Now let’s learn a safety rule called, Yell “No!” Run and Tell
This rule is for when strangers try to stop and talk to you. Sometimes we need to use our Safety Voice and yell, “NO!”- then run to our grown-up in charge and tell them what happened.
Let’s practice using an assertive safety voice we can use to help keep ourselves and our friends safe.
Everyone stand up straight and tall. Say “NO!” in a loud, strong, assertive voice. I’ll go first, “NO!”
Now, let’s practice together. Turn to a partner and show them how you would say “NO!” in a strong voice.
Encourage all students to participate.
Remember, while you yell, “NO!” you should also run and tell your grown-up what has happened.
4. Yell No! Run! Tell! Circle of Safe Adults Activity
Safe adults are the trusted grown-ups in our lives that we can go to after assertively telling a stranger “NO!”. The grown-ups in our Circle of Safe Adults can help keep us safe and out of trouble.
If a stranger tries to talk to you or asks you for help, who is a trusted grown-up you can talk to?
5. Scenarios Activity
Now that we know more about strangers and how to handle them, we are going to play a little game. Listen to each of the following situations. If it describes a safe situation, sit down. If it describes a situation where you should yell “NO!” run and tell an adult, stand up and run-in place.
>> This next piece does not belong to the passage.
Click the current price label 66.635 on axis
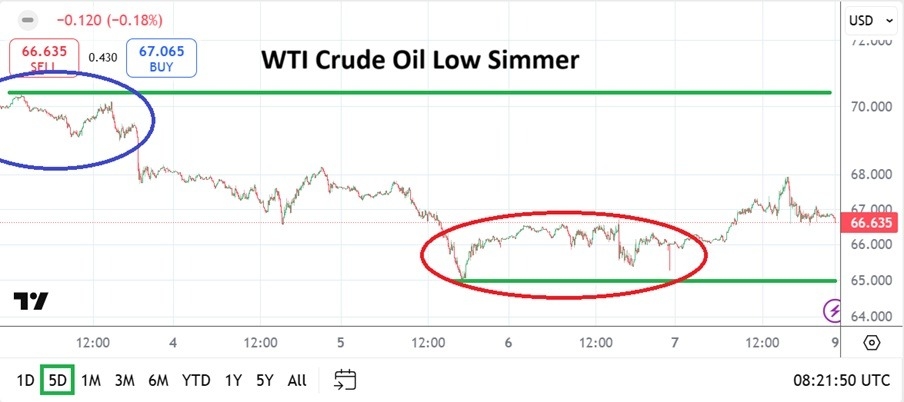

Talk through each scenario with students discussing if each stranger encounter is safe or unsafe.
- At the bus stop, a stranger offers you candy.
- A teenager asks you to come hang out with them behind the school.
- Your bus driver tries to start a conversation with you.
- Someone in your neighborhood asks you to come play with their puppies.
- A good friend of yours stops by and wants to play.
- At the store, someone tells you they will buy you a special toy if you leave with them.
- You are playing outside and a car stops by to chat with you.
- While outside, your neighbor comes out to say hello. He is good friends with your dad and comes over often for dinner.
- A friendly looking kid you’ve never met asks if you want to come over and see his pet bunny.
- The ice cream man says you can come and see inside his ice cream truck.
6. Closing Statement
Today we talked about stranger smarts. We learned that a stranger is someone we don’t know, or someone we don’t know well. We learned that most strangers are kind and helpful, but we can’t tell if someone is safe just by the way they look. We know that it is the safe and smart choice to check with our grown-up before speaking to or going with a stranger. We learned how to use the Yell “No!” Run and Tell rule to keep us safe. Always tell a trusted grown-up in your Circle of Safe Adults if a stranger makes you feel uncomfortable.